Exercise details:
Only one stretch of the data should be retyped: the lines from the line containing "Task: Click the leftmost white map marker" through the line containing "You are a computer-use agent. This". Keep pictures out of it.

[Stored items from a collection]
★ ★ ★ ★

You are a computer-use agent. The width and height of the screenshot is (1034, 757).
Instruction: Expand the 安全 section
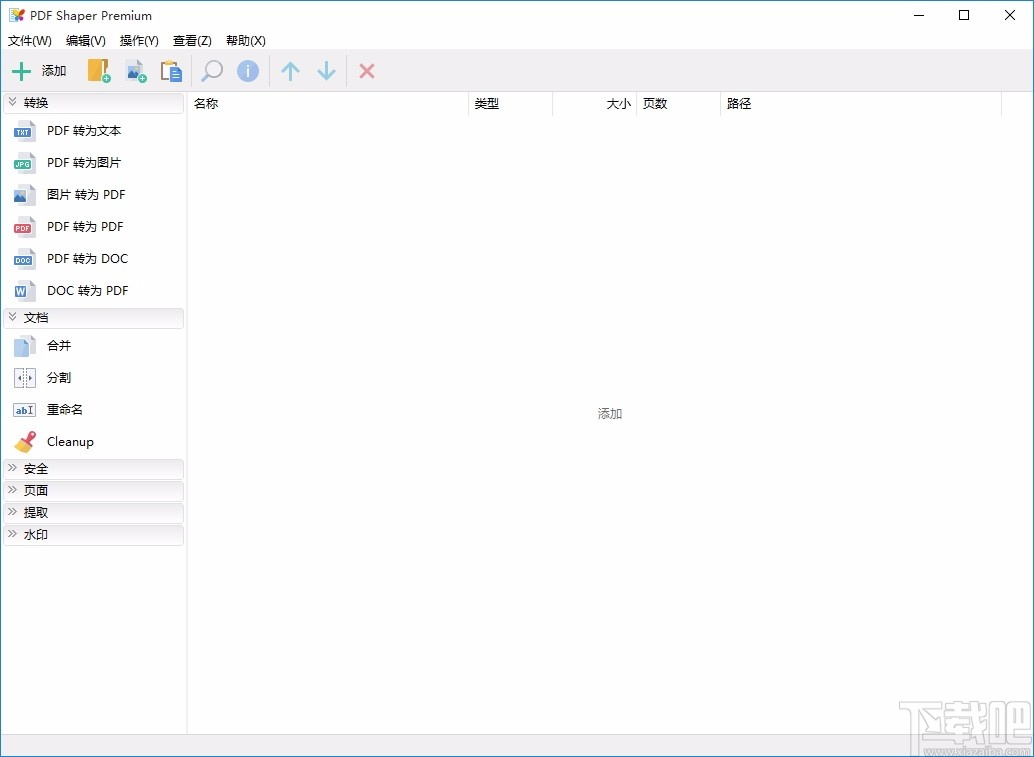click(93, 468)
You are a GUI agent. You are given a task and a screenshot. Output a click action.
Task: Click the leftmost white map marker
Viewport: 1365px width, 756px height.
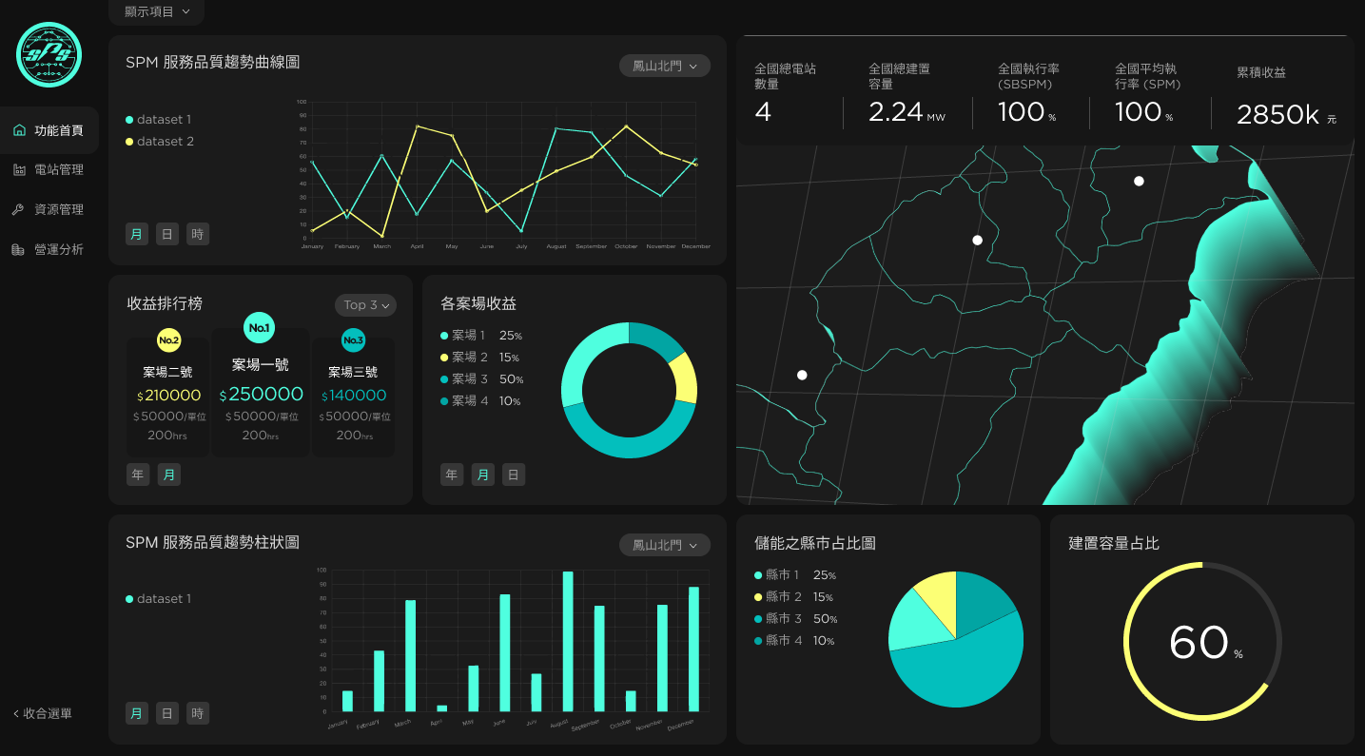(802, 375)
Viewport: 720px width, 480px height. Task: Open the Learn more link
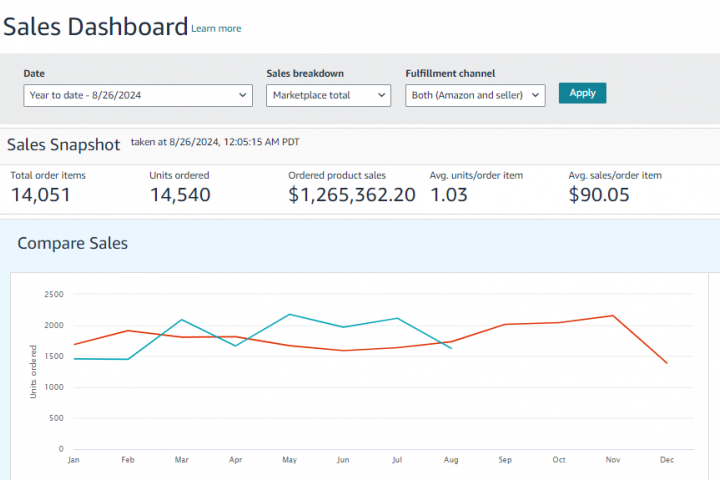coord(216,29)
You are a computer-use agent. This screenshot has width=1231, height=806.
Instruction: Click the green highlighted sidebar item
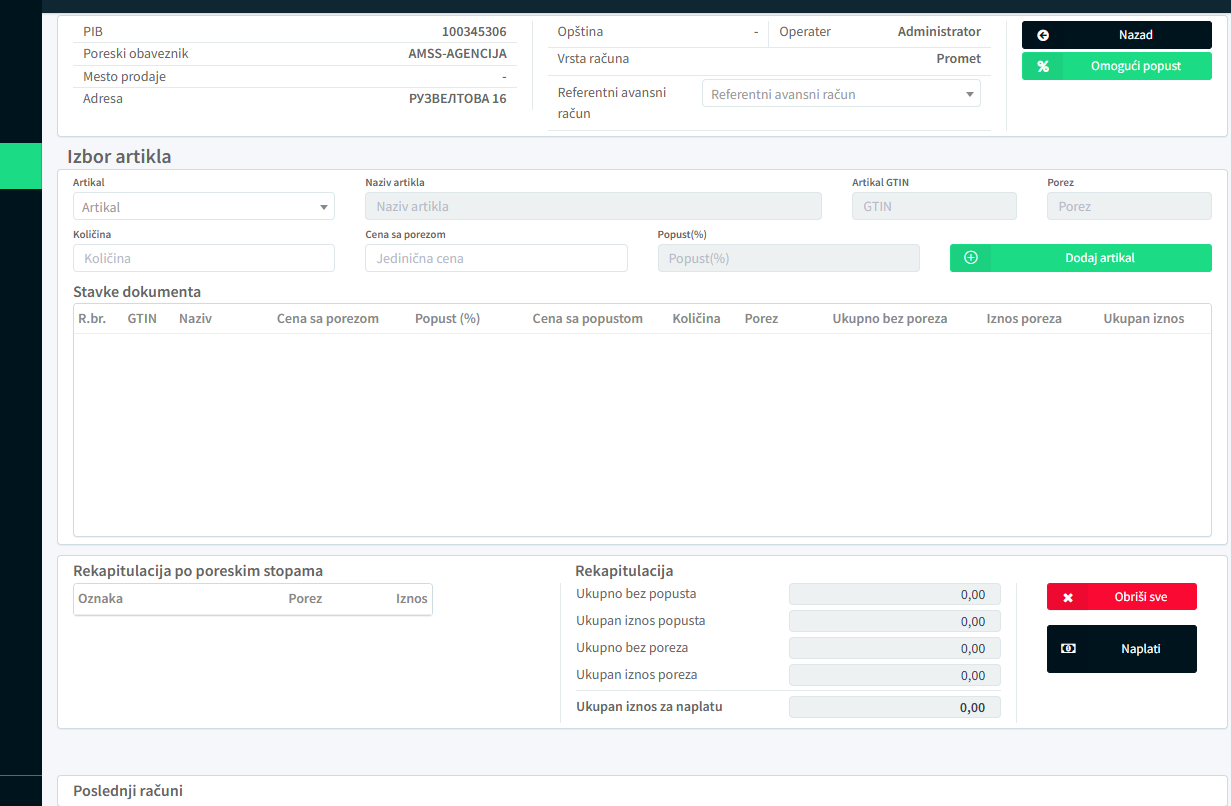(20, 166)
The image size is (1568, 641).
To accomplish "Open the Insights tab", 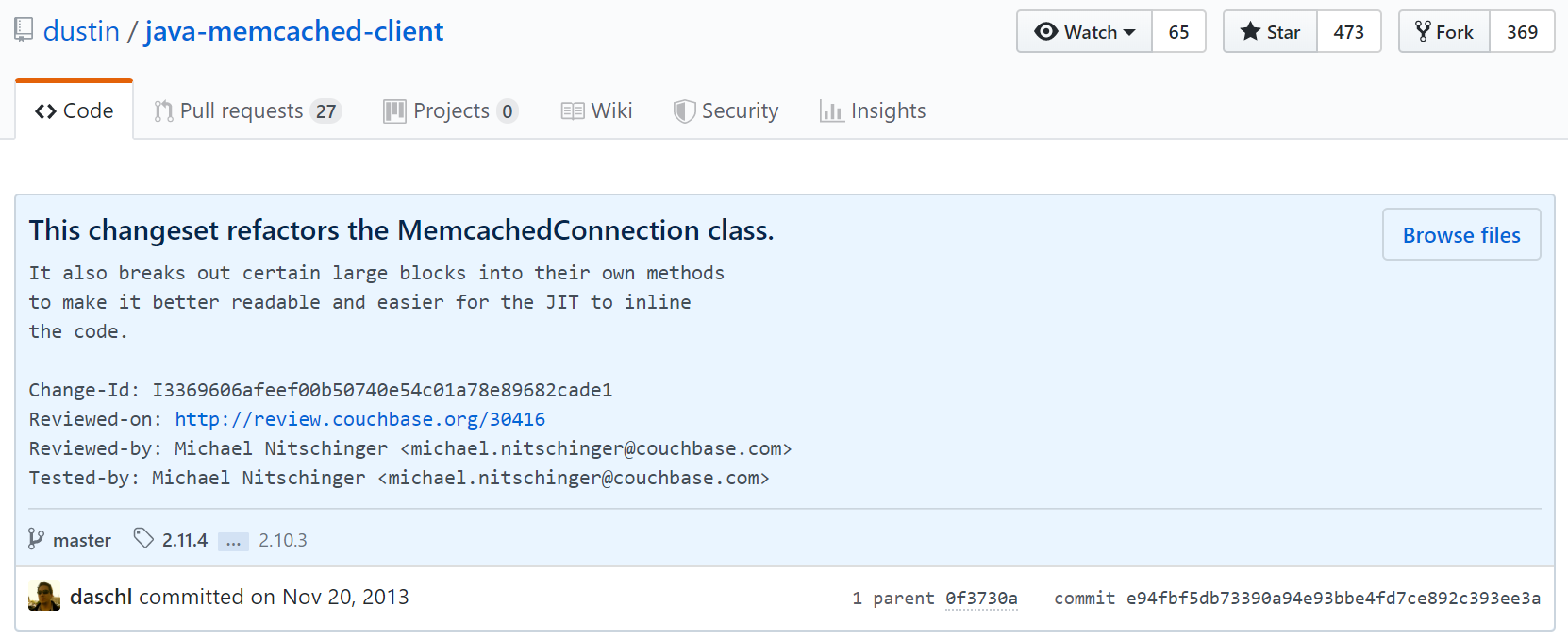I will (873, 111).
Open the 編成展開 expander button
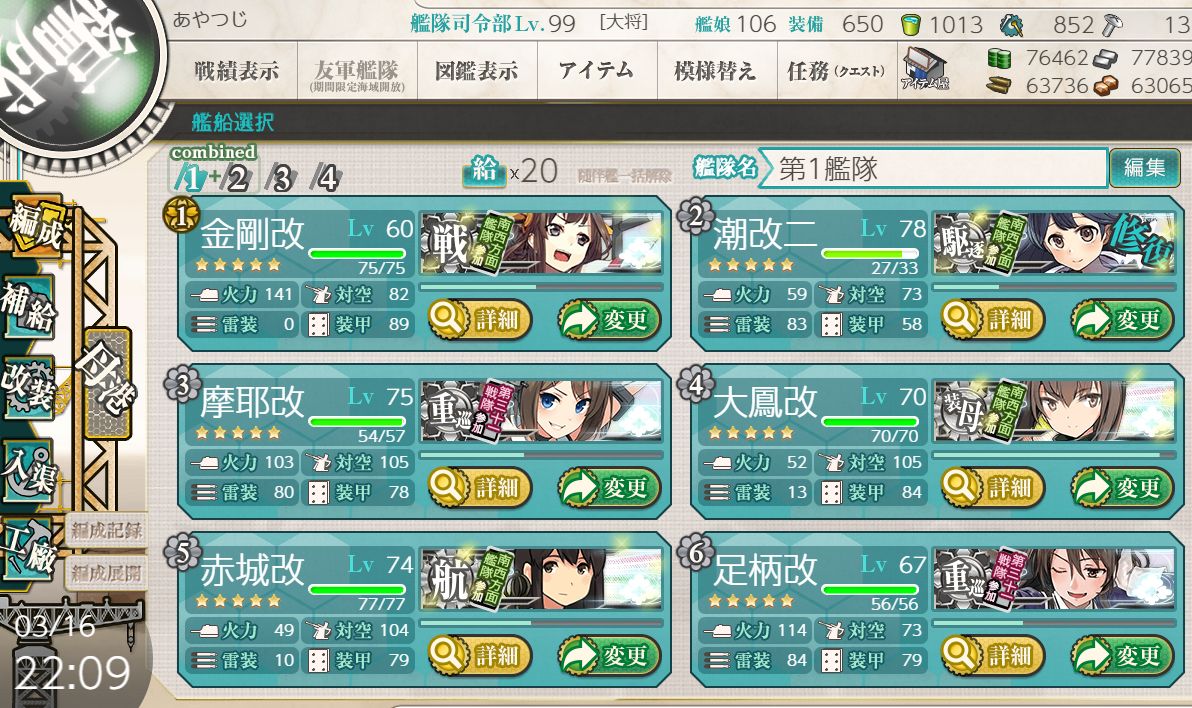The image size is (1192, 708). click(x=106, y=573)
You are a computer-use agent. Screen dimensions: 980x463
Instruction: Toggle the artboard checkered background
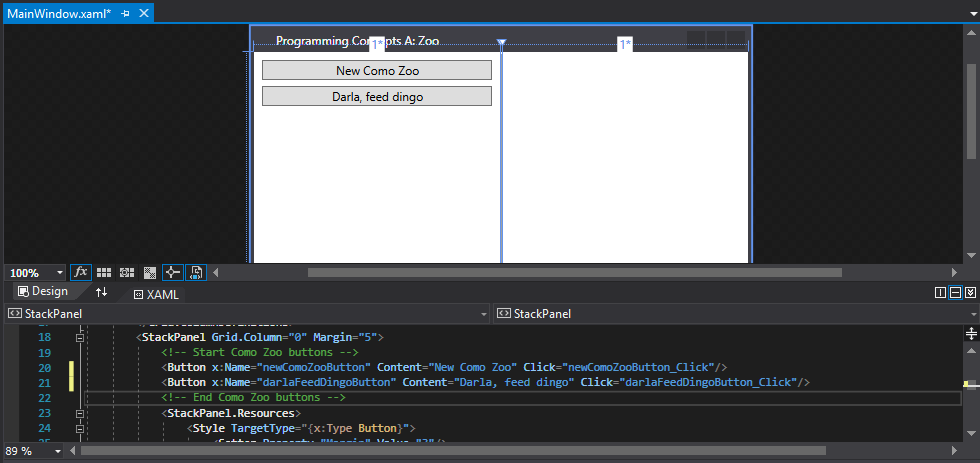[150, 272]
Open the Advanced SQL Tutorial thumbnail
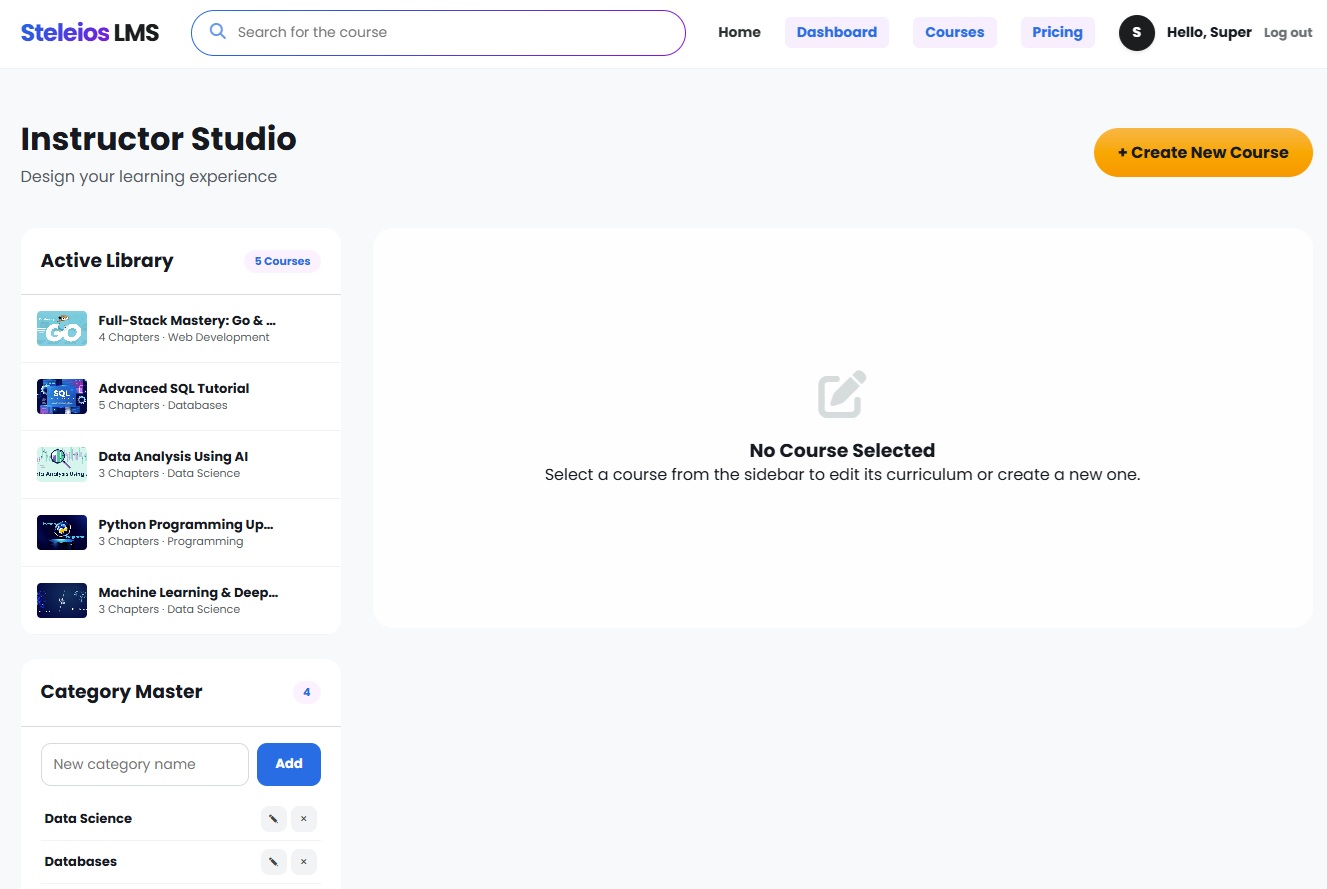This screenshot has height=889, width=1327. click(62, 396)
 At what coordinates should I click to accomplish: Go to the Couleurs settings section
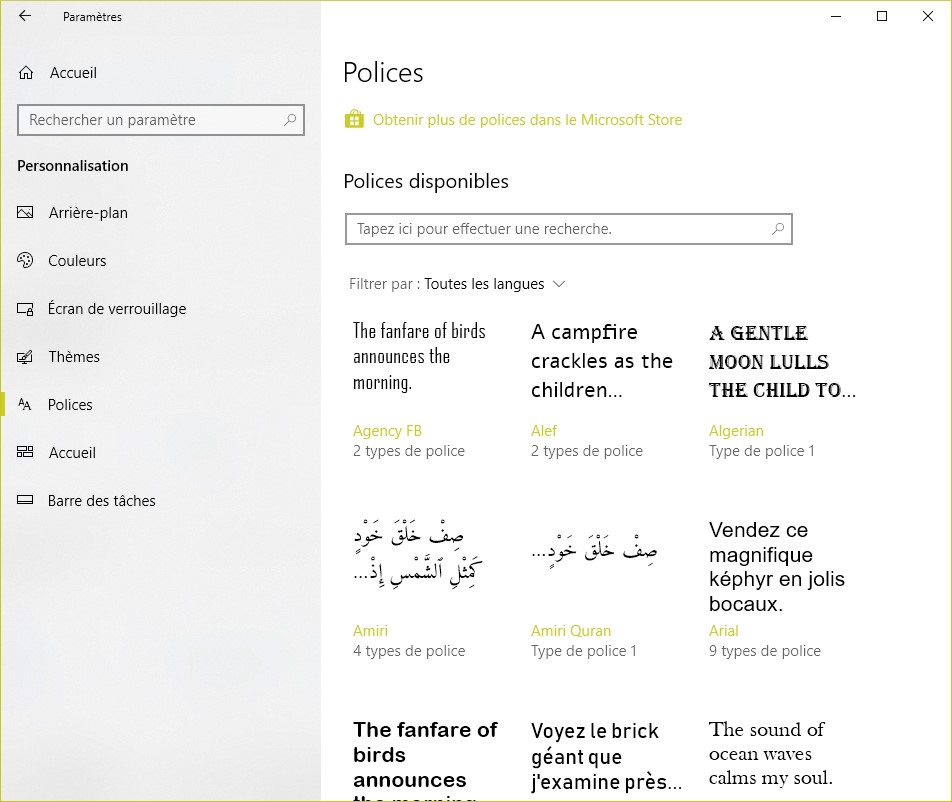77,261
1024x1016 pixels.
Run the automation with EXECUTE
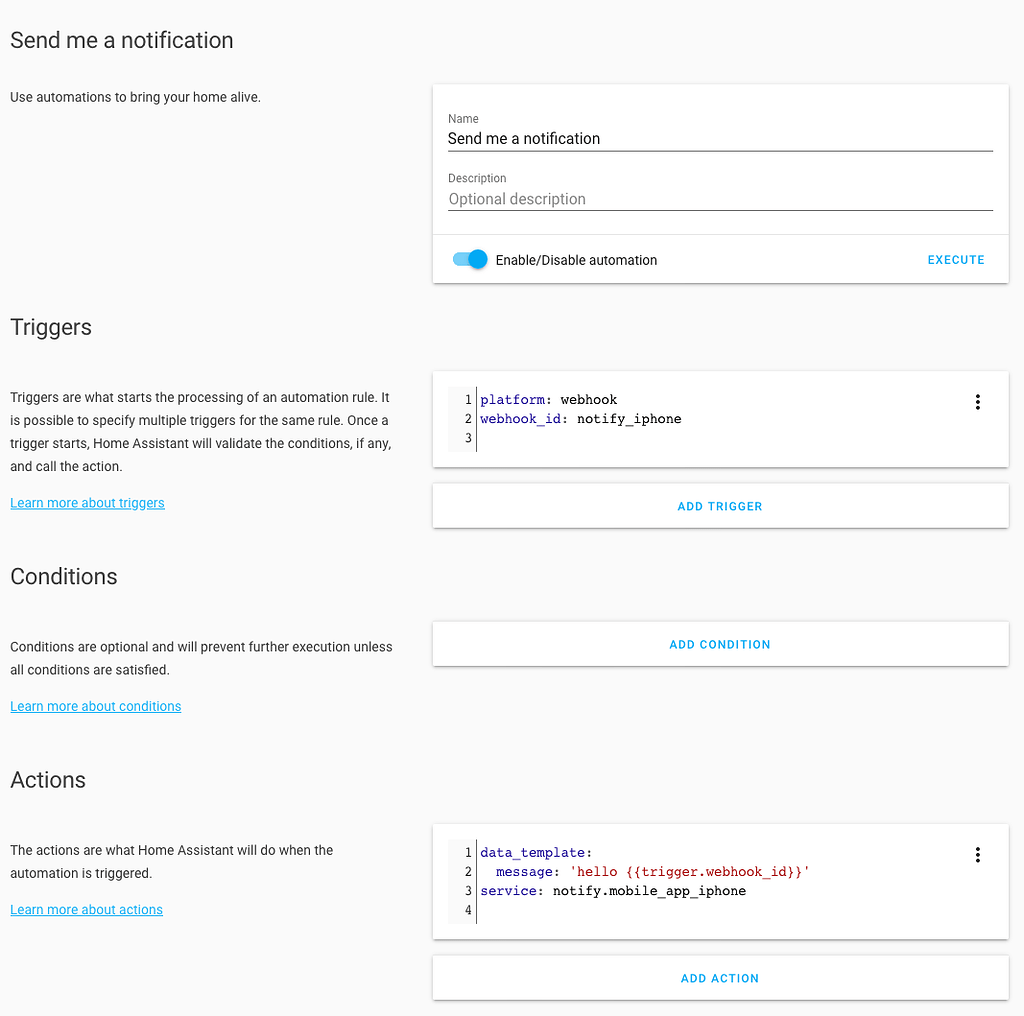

★ ★ ★ ★

Task result:
Task: Click the leftmost white map marker
Viewport: 1365px width, 756px height.
(802, 375)
Viewport: 720px width, 480px height. Task: Open the Learn more link
coord(216,29)
You are a computer-use agent. This screenshot has width=1231, height=806.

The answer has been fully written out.